Face à la « montée » du fascisme, Lionel JOSPIN, hier, et Christophe GUILLUY, aujourd’hui, sont-ils naïfs et aveugles, ou Daniel SCHEIDERMANN veut-il absolument voir des fascistes partout?

Sur le site Wikipedia, on peut lire qu’en 1975, à l’âge de 17 ans, Daniel SCHNEIDERMANN fut pendant quelques mois militant à l’Union des étudiants communistes, à la section du lycée Henri-IV, à Paris. C’est sans doute en souvenir de son bref passage à l’UEC que l’ancien grand reporter au journal Le Monde, a gardé l’habitude et la facilité bolchevique de qualifier de fascistes les contre-révolutionnaires, ou les supposés tels.

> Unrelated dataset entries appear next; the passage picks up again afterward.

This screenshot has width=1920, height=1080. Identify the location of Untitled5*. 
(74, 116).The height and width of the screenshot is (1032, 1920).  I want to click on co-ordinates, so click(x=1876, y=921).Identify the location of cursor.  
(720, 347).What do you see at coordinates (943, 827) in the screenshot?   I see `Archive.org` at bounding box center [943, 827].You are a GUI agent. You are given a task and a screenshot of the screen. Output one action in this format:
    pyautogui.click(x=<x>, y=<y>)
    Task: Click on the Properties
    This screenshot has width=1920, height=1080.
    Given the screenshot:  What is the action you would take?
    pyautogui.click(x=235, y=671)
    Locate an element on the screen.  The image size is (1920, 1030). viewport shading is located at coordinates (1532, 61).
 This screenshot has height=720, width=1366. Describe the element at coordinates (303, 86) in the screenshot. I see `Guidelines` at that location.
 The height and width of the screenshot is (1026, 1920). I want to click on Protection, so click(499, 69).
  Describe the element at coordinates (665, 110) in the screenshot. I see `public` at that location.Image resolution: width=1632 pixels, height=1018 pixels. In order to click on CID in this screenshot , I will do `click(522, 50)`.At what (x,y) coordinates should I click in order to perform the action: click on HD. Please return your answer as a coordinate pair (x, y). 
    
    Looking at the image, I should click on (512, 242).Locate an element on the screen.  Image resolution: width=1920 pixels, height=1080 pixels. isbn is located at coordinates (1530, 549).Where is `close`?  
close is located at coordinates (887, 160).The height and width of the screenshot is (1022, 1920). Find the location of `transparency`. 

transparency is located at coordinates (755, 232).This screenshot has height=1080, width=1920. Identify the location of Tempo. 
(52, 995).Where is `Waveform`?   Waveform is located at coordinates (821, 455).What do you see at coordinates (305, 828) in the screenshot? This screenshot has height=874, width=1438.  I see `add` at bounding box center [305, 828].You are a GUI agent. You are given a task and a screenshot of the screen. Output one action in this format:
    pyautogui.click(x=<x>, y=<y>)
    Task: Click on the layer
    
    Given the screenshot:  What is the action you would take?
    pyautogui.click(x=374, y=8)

Il est cocasse de voir d’anciens communistes, d’anciens maoïstes, qui n’ont fait preuve d’aucune lucidité politique, se prétendre aujourd’hui les plus clairvoyants et les plus sourcilleux défenseurs des libertés publiques et des droits de l’homme.

Il est surtout surprenant que d’anciens marxistes veuillent réduire l’explication de la montée de l’extrême droite dans les intentions de vote à une bollo-zemmourisation des esprits, une sorte de perte du sens moral, comme si les causes matérielles et culturelles de cette inclination n’existaient pas.

Les responsables politiques qui se désespèrent de voir les classes populaires voter de moins en moins et de plus en plus mal, et ceux qui,  pire encore les considèrent comme irrécupérables, en arrivent à la même conviction : les Français de peu, sont devenus moralement mauvais.

Au XIXe siècle, pour expliquer l’accroissement de la prostitution chez les femmes, on accusait le diable d’avoir envahi leurs corps, au XXIe siècle, pour expliquer le comportement électoral des couches populaires, on accuse le diable d’avoir envahi leur esprits.

On prête au Général de GAULLE cette déclaration lapidaire : « Je n’aime pas les communistes parce qu’ils sont communistes, et je n’aime pas les socialistes parce qu’ils ne sont pas socialistes ».

Et si par son vote, l’électeur populiste, accusé d’être pré-fasciste, faisait tout simplement savoir  : Je ne vote pas pour la gauche parce qu’elle m’a trahi (plus de gauche), je ne vote pas pour la droite parce qu’elle m’a menti (pas de droite) ?

Noter que ces pourcentages de votes au premier tour sont calculés par rapport aux :

nombres d’électeurs inscrits.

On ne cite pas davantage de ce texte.